National Oceanic and
Atmospheric Administration
United States Department of Commerce


FY 1986

The Equatorial Pacific Ocean Climate Studies (EPOCS) Plans: 1986–1988

Hayes, S.P., D.W. Behringer, M. Blackmon, D.V. Hansen, N.-C. Lau, A. Leetmaa, S.G.H. Philander, E.J. Pitcher, C.S. Ramage, E.M. Rasmusson, E.S. Sarachik, and B.A. Taft

Eos Trans. AGU, 67(18), 442–444, doi: 10.1029/EO067i018p00442 (1986)

The Equatorial Pacific Ocean Climate Studies (EPOCS) Project of the National Oceanic and Atmospheric Administration (NOAA) Environmental Research Laboratories was initiated in 1979 to investigate the role of the tropical Pacific Ocean in influencing large-scale interannual climate fluctuations. The principal hypothesis of EPOCS is that interannual variability of sea surface temperature (SST) in the equatorial Pacific Ocean is intimately related to atmospheric fluctuations associated with the Southern Oscillation.
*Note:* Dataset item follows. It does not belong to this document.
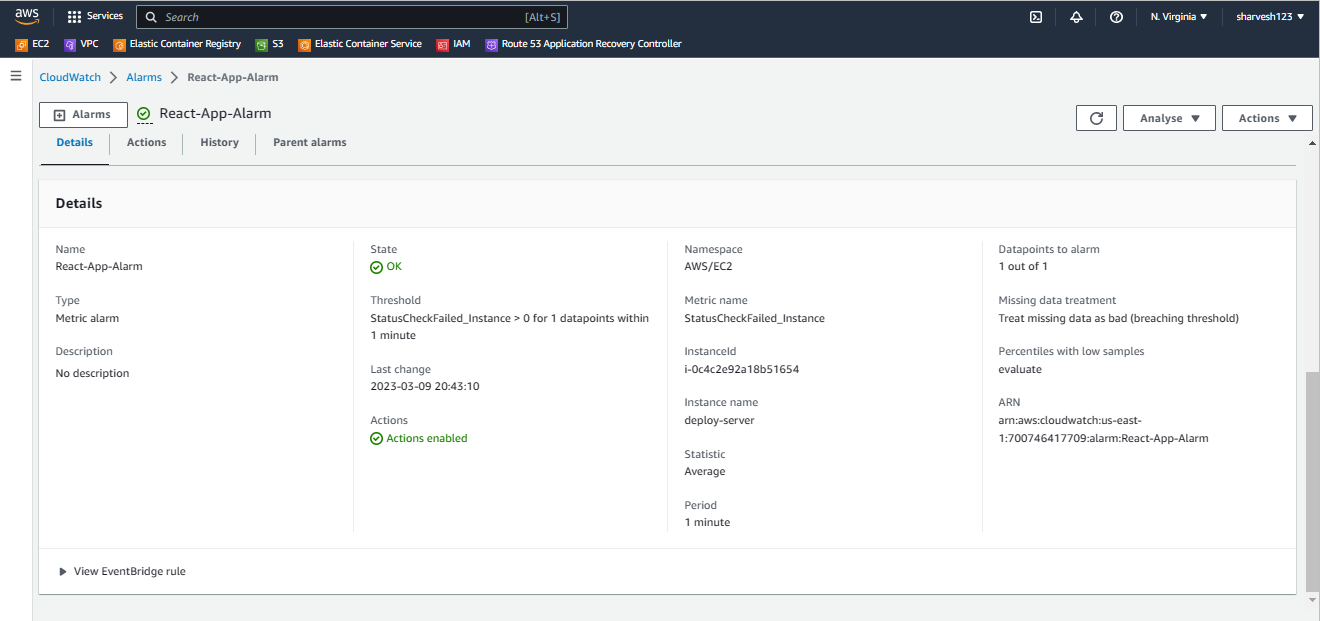Open the Analyse dropdown

(x=1169, y=117)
This hypothesis is supported by numerous empirical and theoretical studies. The coupled ocean-atmosphere signal has become known as the ENSO (El Niño-Southern Oscillation) phenomenon, and it is recognized as one of the principal modes of global interannual climate change. This recognition and the increased scientific interest in ENSO problems has led to the formulation of the international Tropical Ocean Global Atmosphere (TOGA) Program, which is being coordinated by the World Climate Research Program (WCRP) of the World Meteorological Organization (WMO) and the International Council of Scientific Unions (ICSU). EPOCS is a contribution to the U.S. TOGA effort. The goal of the EPOCS program is an improved understanding of ENSO phenomena, leading to the development of the capability to simulate the tropical Pacific Ocean and atmosphere conditions in near-real time and to predict various aspects of the evolution of these conditions. The ENSO phenomena reflect large-scale interactions between ocean and atmosphere systems. To understand these interactions, it is necessary to diagnose the coupled system. However, since the phenomena are inadequately described at present, and since knowledge of the dominant physical process is so incomplete, a totally integrated approach to all aspects of the problem is impractical. Progress has been made by separately considering the effects of SST anomalies on the atmosphere and the effects of wind and surface heating perturbations on the ocean. Much research remains to be done in these areas, and to a large extent, EPOCS can be divided into coordinated ocean and atmosphere components. The accomplishments and plans for the integrated program are presented in the report "Equatorial Pacific Ocean Climate Studies: Progress and Plans" (EPOCS, 1986). In this article, we present an overview of the meteorological and oceanographic plans.